1. Introduction
In this tutorial, we’ll explore how to dynamically route messages in Kafka Streams. Dynamic routing is particularly useful when the destination topic for a message depends on its content, enabling us to direct messages based on specific conditions or attributes within the payload. This kind of conditional routing finds real-world applications in various domains like IoT event handling, user activity tracking, and fraud detection.
We’ll walk through the problem of consuming messages from a single Kafka topic and conditionally routing them to multiple destination topics. The primary focus will be on how to set this up in a Spring Boot application using the Kafka Streams library.
2. Kafka Streams Routing Techniques
Dynamic routing of messages in Kafka Streams isn’t confined to a single approach but rather can be achieved using multiple techniques. Each has its distinct advantages, challenges, and suitability for various scenarios:
- KStream Conditional Branching: The KStream.split().branch() method is the conventional means to segregate a stream based on predicates. While this method is easy to implement, it has limitations when it comes to scaling the number of conditions and can become less manageable.
- Branching with KafkaStreamBrancher: This feature appeared in Spring Kafka version 2.2.4. It offers a more elegant and readable way to create branches in a Kafka Stream, eliminating the need for ‘magic numbers’ and allowing more fluid chaining of stream operations.
- Dynamic Routing with TopicNameExtractor: Another method for topic routing is to use a TopicNameExtractor. This allows for a more dynamic topic selection at runtime based on the message key, value, or even the entire record context. However, it requires topics to be created in advance. This method affords more granular control over topic selection and is more adaptive to complex use cases.
- Custom Processors: For scenarios requiring complex routing logic or multiple chained operations, we can apply custom processor nodes in the Kafka Streams topology. This approach is the most flexible but also the most complex to implement.
Throughout this article, we’ll focus on implementing the first three approaches—KStream Conditional Branching, Branching with KafkaStreamBrancher, and Dynamic Routing with TopicNameExtractor.
3. Setting Up Environment
In our scenario, we have a network of IoT sensors streaming various types of data, such as temperature, humidity, and motion to a centralized Kafka topic named iot_sensor_data. Each incoming message contains a JSON object with a field named sensorType that indicates the type of data the sensor is sending. Our aim is to dynamically route these messages to dedicated topics for each type of sensor data.

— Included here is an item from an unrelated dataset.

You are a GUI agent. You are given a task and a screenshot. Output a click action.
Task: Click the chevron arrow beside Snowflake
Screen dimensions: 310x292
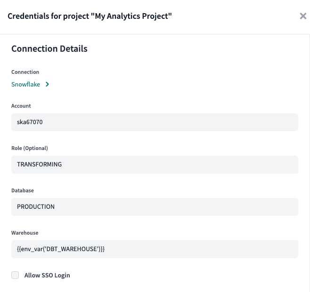[x=47, y=85]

First, let’s establish a running Kafka instance. We can set up Kafka, Zookeeper, and Kafka UI using Docker, along with Docker Compose, by creating a docker-compose.yml file:
version: '3.8'
services:
zookeeper:
image: confluentinc/cp-zookeeper:latest
environment:
ZOOKEEPER_CLIENT_PORT: 2181
ZOOKEEPER_TICK_TIME: 2000
ports:
- 22181:2181
kafka:
image: confluentinc/cp-kafka:latest
depends_on:
- zookeeper
ports:
- 9092:9092
environment:
KAFKA_BROKER_ID: 1
KAFKA_ZOOKEEPER_CONNECT: zookeeper:2181
KAFKA_LISTENERS: "INTERNAL://:29092,EXTERNAL://:9092"
KAFKA_ADVERTISED_LISTENERS: "INTERNAL://kafka:29092,EXTERNAL://localhost:9092"

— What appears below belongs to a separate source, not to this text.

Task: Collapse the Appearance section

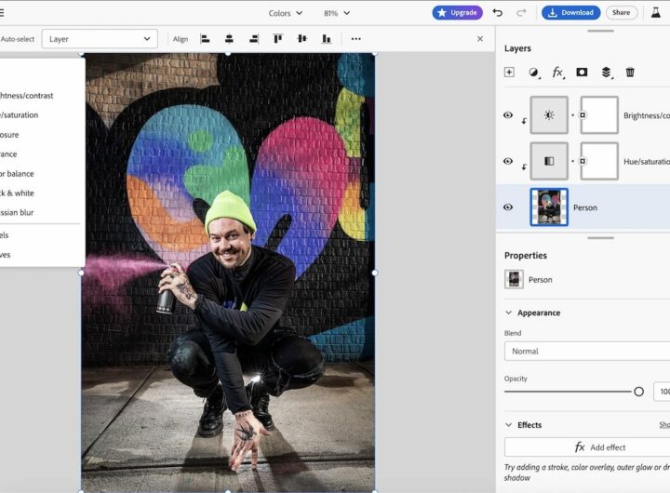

KAFKA_LISTENER_SECURITY_PROTOCOL_MAP: "INTERNAL:PLAINTEXT,EXTERNAL:PLAINTEXT"
KAFKA_INTER_BROKER_LISTENER_NAME: "INTERNAL"

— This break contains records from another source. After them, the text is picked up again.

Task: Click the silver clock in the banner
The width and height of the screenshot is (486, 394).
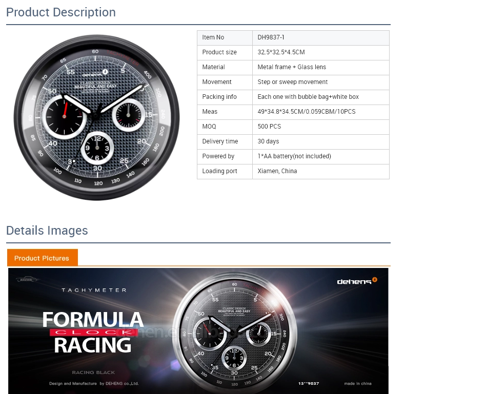Action: [x=235, y=333]
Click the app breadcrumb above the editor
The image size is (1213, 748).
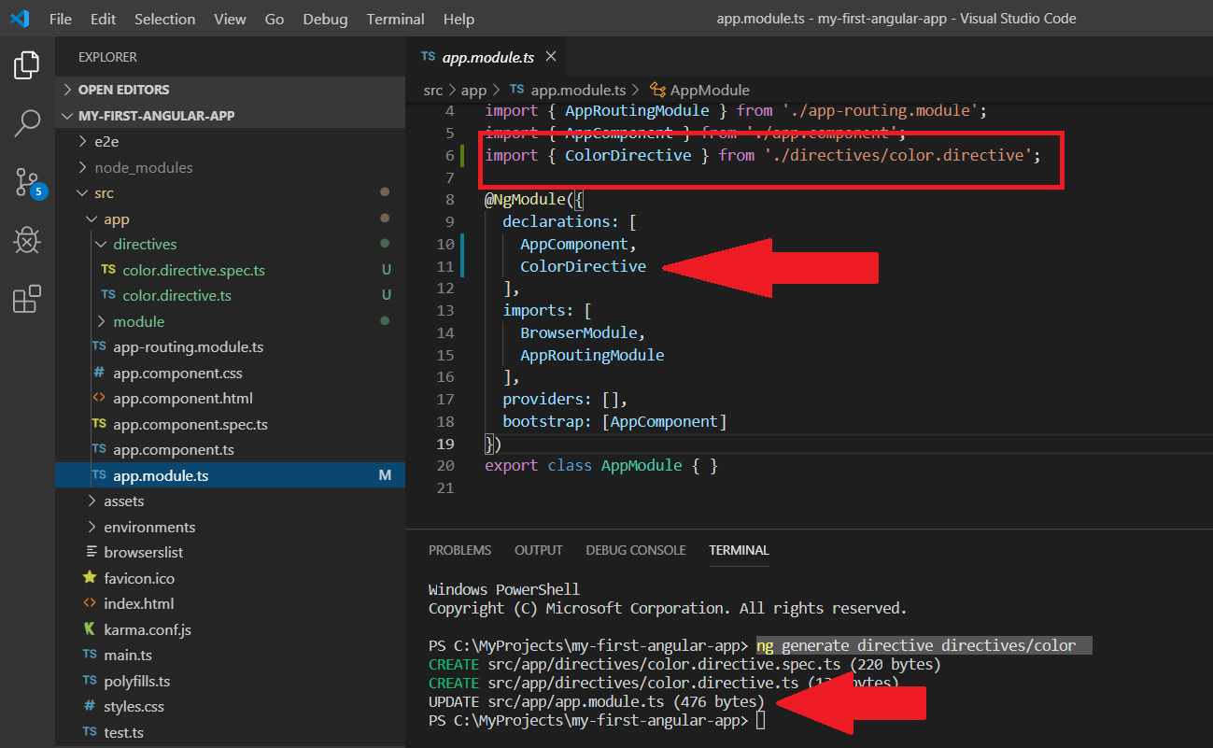click(x=473, y=90)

KAFKA_OFFSETS_TOPIC_REPLICATION_FACTOR: 1
kafka_ui:
image: provectuslabs/kafka-ui:latest
depends_on:
- kafka
ports:
- 8082:8080
environment:
KAFKA_CLUSTERS_0_ZOOKEEPER: zookeeper:2181
KAFKA_CLUSTERS_0_NAME: local
KAFKA_CLUSTERS_0_BOOTSTRAPSERVERS: kafka:29092
kafka-init-topics:
image: confluentinc/cp-kafka:latest
depends_on:
- kafka
command: "bash -c 'echo Waiting for Kafka to be ready... && \
cub kafka-ready -b kafka:29092 1 30 && \
kafka-topics --create --topic iot_sensor_data --partitions 1 --replication-factor 1 --if-not-exists --bootstrap-server kafka:29092'"
Here we set all required environmental variables and dependencies between services. Furthermore, we are creating the iot_sensor_data topic by using specific commands in the kafka-init-topics service.
Now we can run Kafka inside Docker by executing docker-compose up -d.
Next, we have to add the Kafka Streams dependencies to the pom.xml file:
<dependency>
<groupId>org.apache.kafka</groupId>
<artifactId>kafka-streams</artifactId>
<version>3.6.0</version>`
</dependency>
<dependency>
<groupId>org.springframework.kafka</groupId>
<artifactId>spring-kafka</artifactId>
<version>3.0.12</version>
</dependency>
The first dependency is the org.apache.kafka.kafka-streams package, which provides Kafka Streams functionality. The subsequent Maven package, org.springframework.kafka.spring-kafka, facilitates the configuration and integration of Kafka with Spring Boot.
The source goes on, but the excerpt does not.